Yes, this show garnered a few authentic laughs, but I was expecting something more zany. The set was simple (two chairs and a black stage), but I’m thinking that the actors could have drawn some inspiration from a few props. Perhaps they were disappointed by the small crowd size. (And the audience-suggested locales definitely lacked imagination.)
It is worth noting that, this year, Norman was replacing Virginia Jack founding member Nicole Passmore. I wonder how much experience Rayner and Norman have playing off of each other. All that said, this was my first live improv comedy show. Perhaps all of the above is just part of the improv experience. Please chime in if you have a differing (or similar) perspective. I love a good argument.
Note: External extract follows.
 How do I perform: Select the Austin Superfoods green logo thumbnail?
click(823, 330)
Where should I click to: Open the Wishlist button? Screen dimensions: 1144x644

Virginia Jack is playing at the False Creek Gym 6 - 16 September as part of the 2018 Vancouver Fringe Festival.
~ reviewed by Reija Jean
The Cockwhisperer - A Love Story is the story of "one woman's quest to find the love and the penis of her dreams". Collette Kendal is a Canadian Stand-up comic and author/performer of several solo productions. She is a natural story-teller and talented performer. She had the audience in the palm of her hand from the opening lines to the close of the show last night.
The Cockwhisperer is not for the faint of language as Collette does not hold back in her description of the coming of sexual age of a young teenage girl and her subsequent life as a woman capable of looking after her own physical desires. The show is just 90 minutes and moves along without any lapses in energy. There is no costuming and lighting, sound and props are minimal. It is Collette on stage alone for the whole show. The audience seemed to love the show . I enjoyed it too.
The Cockwhisperer - A Love Story is playing at the False Creek Gym 6 - 16 September as part of the 2018 Vancouver Fringe Festival.
~ reviewed by Evelyn McKelvie
Click "read more" for the full video transcript.
Overall, The ADHD Project was highlighted by Carlyn Rhamey’s wonderful storytelling and ability to be present with the audience. She shared reactions with audience members, and addressed unexpected moments/technical difficulties with grace and humour. Rhamey reminds us that ADHD is not only a medical diagnosis or disability, but that it is personal - a world in and of itself.
The areas which could have been improved upon or better addressed - an acknowledgement of the privilege that comes with having access to resources such as special education, personalized attention, parental support, and even a diagnosis in the first place, as well as an acknowledgement that there can be a variety of experiences of ADHD. Although there are common symptoms and signs, there are also many different ways that ADHD can present itself in children and adults, men and women, and people from different backgrounds.
All in all, a wonderful show and an important topic addressed by a neuro-diverse team of talented and endearing artists.
The ADHD Project by Squirrel Suit Productions is at the False Creek Gym on Granville Island, 6 - 16 September as part of the 2018 Vancouver Fringe Festival.